Een onbevredigd leven in een nacht
Er is een nieuwe roman van Otto de Kat: De langste nacht. De Kat beheerst de techniek van het schrijven als weinig anderen, maar in deze roman mist uiteindelijk toch iets.
Liefhebbers van het werk van Otto de Kat (1946) zullen De langste nacht met groeiende interesse lezen. Terwijl de roman vordert, komen personages uit zijn vorige romans – De inscheper, Julia en Bericht uit Berlijn – voorbij. Draaide die laatste roman nog om de diplomaat Oscar Verschuur, in het huidige werk staat zijn dochter Emma centraal. We treffen haar aan in een ziekenhuisbed, bijna honderd jaar oud, klaar om te sterven. Terwijl ze wacht op de komst van haar twee zoons, flitst in de nacht haar leven voorbij.
In dat leven komen onder anderen Chris Dudok, die zijn geliefde Julia uit die gelijknamige roman heeft verlaten, en Emma’s neef Rob, het titelpersonage van De inscheper, voor. Toch is De langste nacht niet een simpel ‘vervolg’: De Kat lijkt geïnteresseerd in het wel en wee van zijn personages, maar heeft niet de behoefte een serie te schrijven. Alle boeken zijn onafhankelijk van elkaar te lezen – gelukkig.
Rust na roerigheid
Na roerige jaren in Berlijn en gedurende de Tweede Wereldoorlog is Emma neergestreken in het zowel bedrijvige als rustige naoorlogse Rotterdam. Er wordt gewerkt en er lijkt weinig te veranderen, totdat de middenklasse naar andere straten dan de hare begint te verhuizen, en zij zo haar buren en vrienden langzaam maar zeker kwijtraakt. Door die klap raakt Emma’s leefwereld kleiner. Mensen beginnen te sterven. En het verleden blijft haar najagen, door haar hoofd spoken. Het is de nacht voor haar dood – het is haar leven in een nacht, de nacht in haar leven. Van alles komt voorbij. Haar Berlijnse tijd en de liefde die ze toen voelde voor een later omgekomen man veranderden alles en is nog steeds een soort ijkpunt.
Subtiel verstrijken
De Kats taal is verzorgd en subtiel – zoals veranderingen door de tijd glijden, soms bijna onopgemerkt, zo verwoordt De Kat zijn fictionele wereld ook. Dat roept bewondering en respect op. Grote gebeurtenissen worden wel genoemd, maar blijven goeddeels buiten beeld. Af en toe schittert een formulering of een zin van de pagina af: zo slaapt Emma’s zuster ‘met overgave door al Emma’s gedachten heen.’ Er zijn dichtregels die bij haar terug keren, ‘als postduiven naar hun til’. In Zwitserland is de wereld ‘gefiguurzaagd, een dansfeest.’ Of neem deze korte paragraaf, waarin het lot van Julia langskomt:
Julia Bender, een naam in de rij slachtoffers van die nacht. Alleen de paar zinnen die Bruno over haar had gehoord en aan Emma had doorgegeven, alleen dat was er van haar overgebleven. Een handvol woorden en een vermelding in een dodenlijst.
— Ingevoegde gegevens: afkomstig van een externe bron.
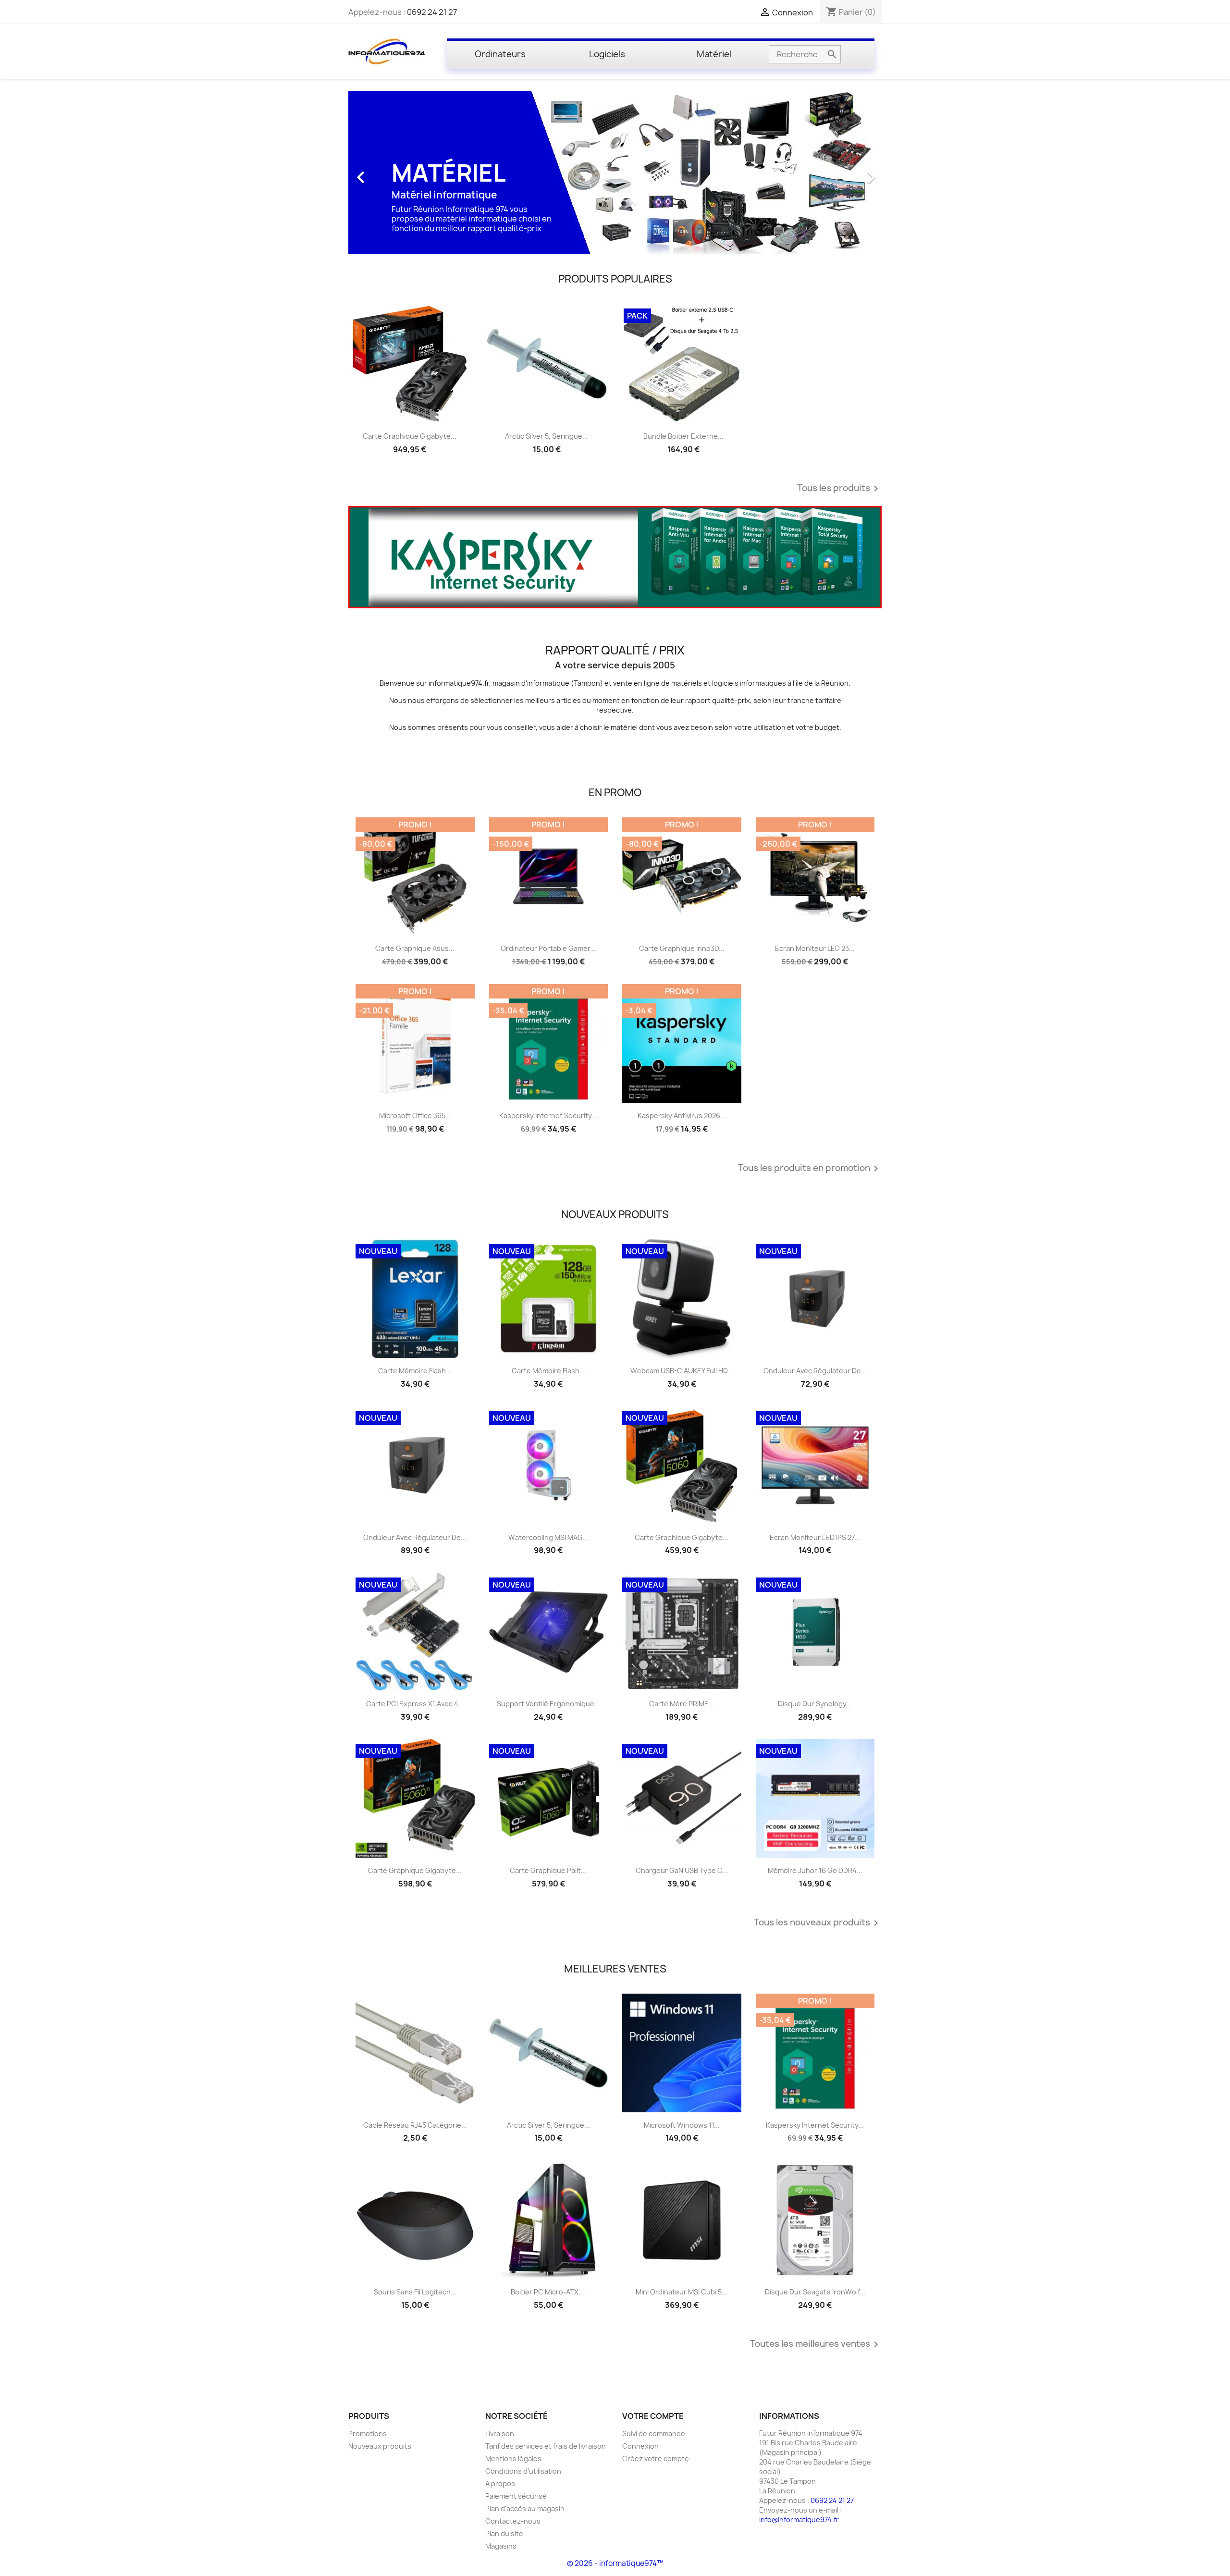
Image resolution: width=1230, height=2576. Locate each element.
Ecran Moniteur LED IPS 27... (815, 1537)
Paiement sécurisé (516, 2496)
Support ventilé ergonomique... (548, 1703)
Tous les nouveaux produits (818, 1923)
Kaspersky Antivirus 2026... (682, 1115)
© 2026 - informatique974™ (615, 2563)
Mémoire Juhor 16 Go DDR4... (815, 1870)
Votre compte (653, 2416)
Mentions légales (513, 2458)
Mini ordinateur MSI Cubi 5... (681, 2291)
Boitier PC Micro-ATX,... (548, 2291)
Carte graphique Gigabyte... (409, 436)
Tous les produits (839, 488)
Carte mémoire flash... (415, 1370)
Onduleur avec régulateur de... (815, 1370)
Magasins (501, 2546)
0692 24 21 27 (432, 12)
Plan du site (504, 2533)
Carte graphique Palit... (548, 1870)
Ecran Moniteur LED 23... (815, 948)
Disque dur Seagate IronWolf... (815, 2291)
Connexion (640, 2446)
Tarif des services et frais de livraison (545, 2446)
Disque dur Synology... (815, 1703)
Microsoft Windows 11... (682, 2125)
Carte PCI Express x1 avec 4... (415, 1703)
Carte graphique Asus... (415, 948)
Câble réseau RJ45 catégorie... (415, 2125)
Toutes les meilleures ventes (816, 2344)
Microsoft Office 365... (415, 1115)
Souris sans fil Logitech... (415, 2291)
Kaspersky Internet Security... (548, 1115)
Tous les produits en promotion (810, 1168)
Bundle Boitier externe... (683, 436)
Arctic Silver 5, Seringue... (546, 436)
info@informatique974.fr (799, 2519)
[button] (388, 172)
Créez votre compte (655, 2458)
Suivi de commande (653, 2433)
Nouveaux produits (379, 2446)
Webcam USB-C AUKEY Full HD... (681, 1370)
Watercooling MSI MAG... (548, 1537)
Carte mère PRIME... (681, 1703)
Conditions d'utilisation (523, 2471)
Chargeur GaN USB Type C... (682, 1870)
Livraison (499, 2433)
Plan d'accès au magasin (525, 2508)
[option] (615, 172)
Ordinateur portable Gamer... (548, 948)
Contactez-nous (513, 2521)
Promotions (367, 2433)
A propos (500, 2483)
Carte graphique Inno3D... (682, 948)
‘Een handvol woorden’ – hoe makkelijk is het om een mensenleven uit te vlakken, en wat blijft er dan van iemand over? Deze vraag houdt Emma bezig: wat blijft er van haar over wanneer ze dood is?
Onbevredigd
Toch stoort dat subtiele bij het lezen van De langste nacht: niet alleen glijdt Emma’s leven aan haar voorbij, ook de lezer glipt dat leven soms door de vingers. De roman beperkt zich tot één leven, maar je zou willen dat het soms wat groter wordt, dat er op een hoger niveau iets gebeurt. De Hollandse slaapkamer is bekend, maar wat gebeurt er daarbuiten? De Kat houdt zijn verhaal klein, maar dat laat de lezer soms onbevredigd achter.